Saturday, February 23, 2008

Bound on Earth by Angela Hallstrom

Angela Hallstrom’s debut novel, Bound on Earth, is worth reading.

I know as much about defining a good novel as Potter Stewart knew about defining pornography: I can’t do it but I know it when I see it. And I see it in Hallstrom’s book. The characters are real. The situations are real. The emotions are real. She has done a better job of creating “real” than most authors I have read (notice I didn’t say “most LDS authors”). She gets us into the minds of a five year old, a middle-aged man, a young zealot, and many more characters in only a few paragraphs. And she gets it right. The story of the Palmer family–normal middle-class Mormons–emerges through chapters told from the points of view of different players. They seem real, and I liked them. There are also many great observations here about Mormon culture–including the killer line that “till death do you part” is “what Mormon girls hear when they fail.”

Which is not to say that the book is perfect: the last scene reminds me of everything that I don’t like about LDS fiction as Hallstrom gives in to the saccharine send-off. Also, it reads as if it were a collection of pre-existing essays that she [barely] strung together. (I’m not sure whether this is in fact the case–but since various chapters won awards as independent works it may have been–I’m just noting that the chapters feel only loosely connected.)

But . . . but . . . compared to my other forays into LDS fiction (and I skim a lot of review copies that don’t end up getting reviewed because I’m queasy and weary after five pages), this is a gem.

Cross-posted from Times and Seasons.

Tuesday, February 19, 2008

The Thirteenth Tale by Diane Setterfield

For once I wasn't disappointed with the ending of a novel. This isn't the best book I've ever read, but it was enjoyable. And did I mention that I didn't hate the ending?

Sunday, February 17, 2008

Charlatan: America's Most Dangerous Huckster, the Man Who Pursued Him, and the Age of Flimflam by Pope Brock

You just wouldn't think that a book about goat testicle transplants would be that good. You'd be wrong. This may be the most bizarre book I have ever read, but also one of the most interesting. Highly recommended.

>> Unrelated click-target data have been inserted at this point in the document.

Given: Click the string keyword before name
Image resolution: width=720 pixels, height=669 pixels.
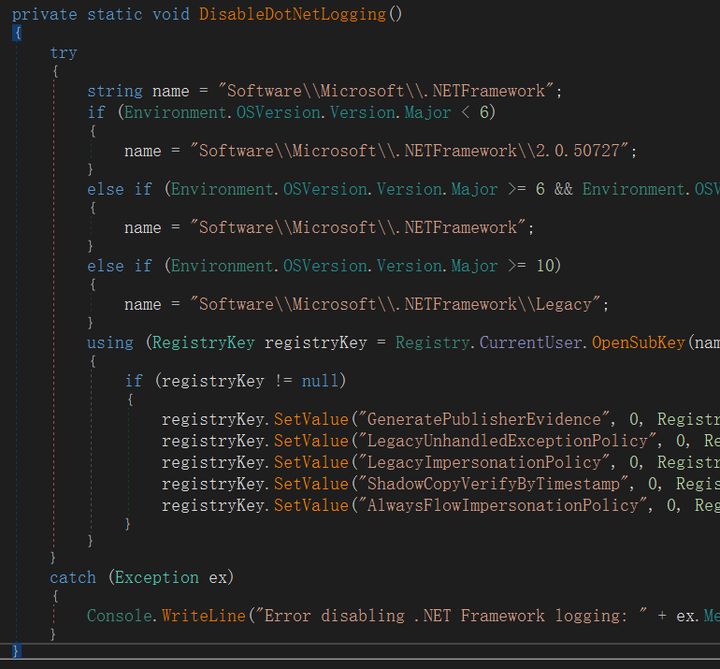Looking at the screenshot, I should (115, 91).
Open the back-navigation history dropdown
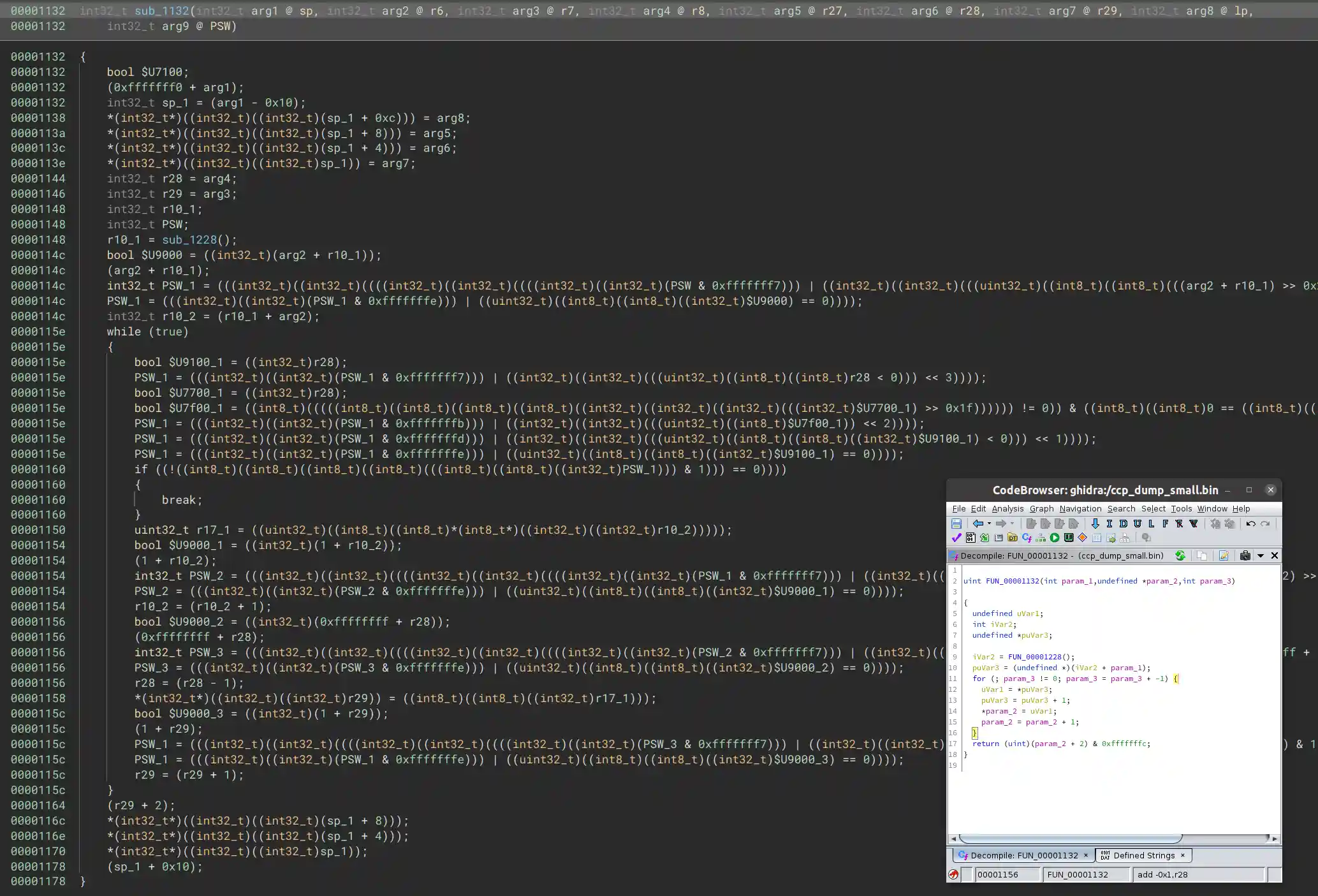 (x=989, y=524)
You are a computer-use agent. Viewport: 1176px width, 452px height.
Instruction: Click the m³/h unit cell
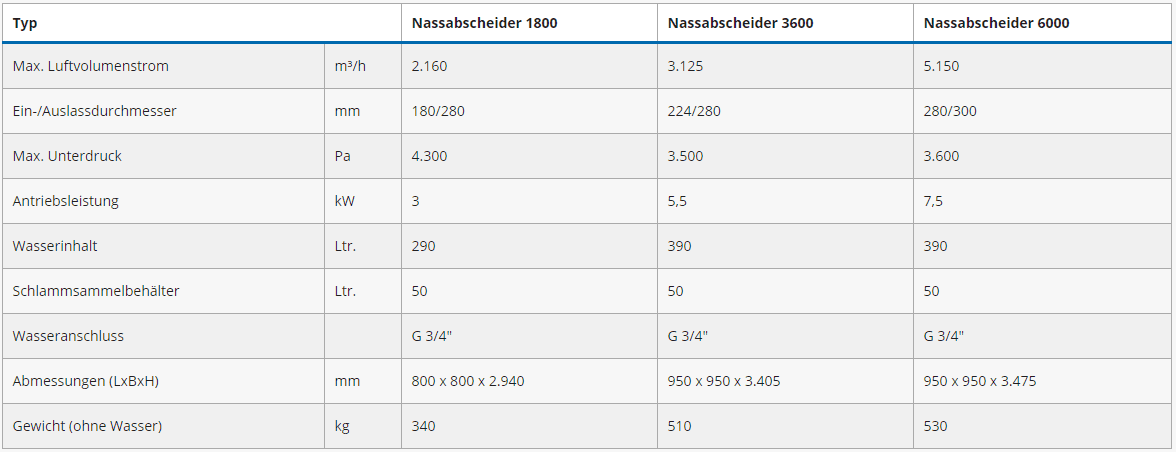[x=348, y=66]
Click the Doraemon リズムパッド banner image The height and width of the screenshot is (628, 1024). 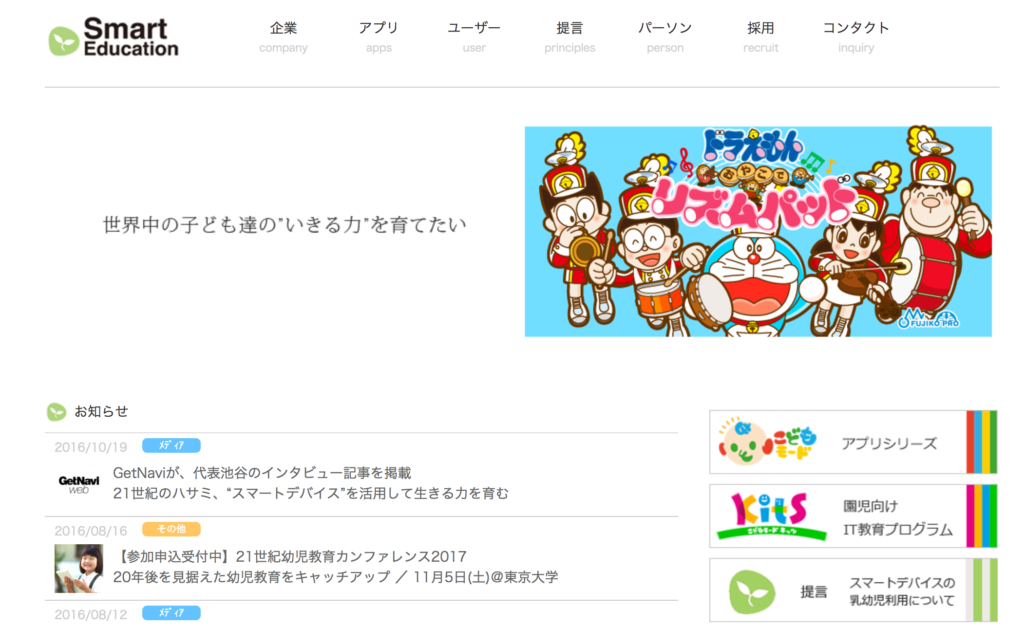pos(758,231)
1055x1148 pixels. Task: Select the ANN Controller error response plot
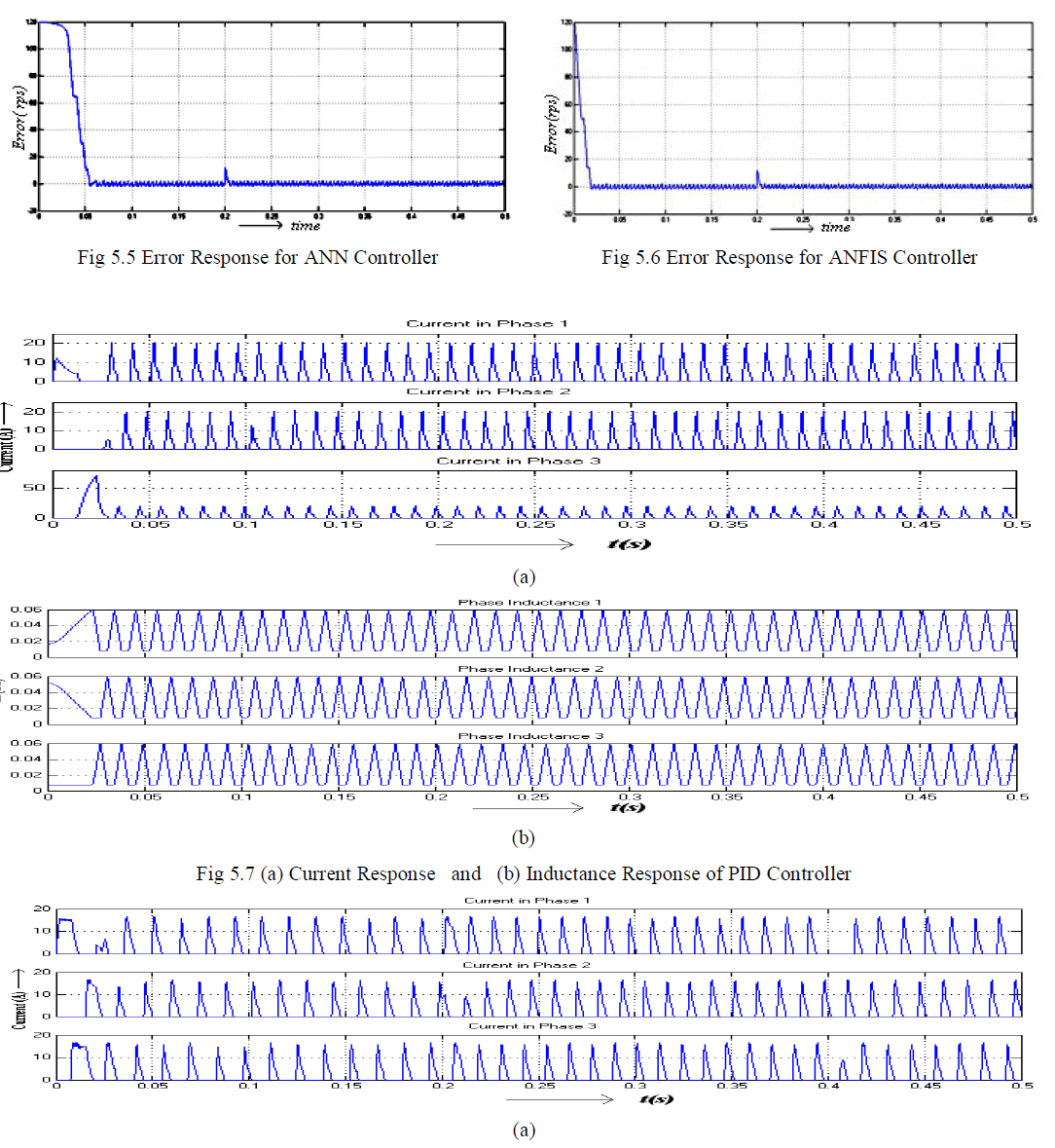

Saturday, February 16, 2008

Your Inner Fish: A Journey into the 3.5-Billion-Year-History of the Human Body by Neil Shubin

I loved this book--it is one of the best-written "science for the layperson" titles that I have come across. I had feelings of awe and reverence as he described the imprint of evolution on human bodies and our commonalities with other animals. Highly recommended.

Wednesday, February 13, 2008

The Terror Dream: Fear and Fantasy in Post-9/11 America by Susan Faludi

This was a great read. (Except for the historical survey at the end, which seemed tacked on.) I admit that making fun of the media's "lifestyle reporting" (i.e., reporting of trends) is no harder than shooting fish in a barrel, but this was still a great book. Her focus on gender issues in media reporting about 9/11 was particularly interesting.

Saturday, February 09, 2008

Airframe by Michael Crichton

If you need some mind candy, this is an excellent choice.

Friday, February 08, 2008

Sex Sleep Eat Drink Dream: A Day in the Life of Your Body by Jennifer Ackerman

Tons of fun--full of fascinating research results about the oddities of the human body, with an emphasis on the body's timing systems.

The Botany of Desire: A Plant's-Eye View of the World by Michael Pollan

I thought I'd love this--I adored Omnivore's Dilemma and I liked In Defense of Food. And the topic is certainly intriguing. But the content was a mishmash of unrelated topics (with, admittedly, some interesting tidbits) and seemed to meander.

The Illuminator by Brenda Rickman Vantrease

I love historical novels set in the middle ages. But as I find often to be the case with novels for me, I loved the book but hated the ending.

Tuesday, February 05, 2008

A Contract with the Earth by Newt Gingrich

I listened to this with my husband over several weeks. I was really pleased to see environmentalism championed as a conservative principle and to see environmental solutions based on those principles. But there seemed to be a lot of filler in this book ("we need to work to achieve consensus blah blah blah") but the basic idea was good.

The Nine: Inside the Secret World of the Supreme Court by Jeffrey Toobin

I really enjoyed this because I like thinking about constitutional law. Even tho the book felt a little gossipy at times. (OK, I kind of liked that, too.)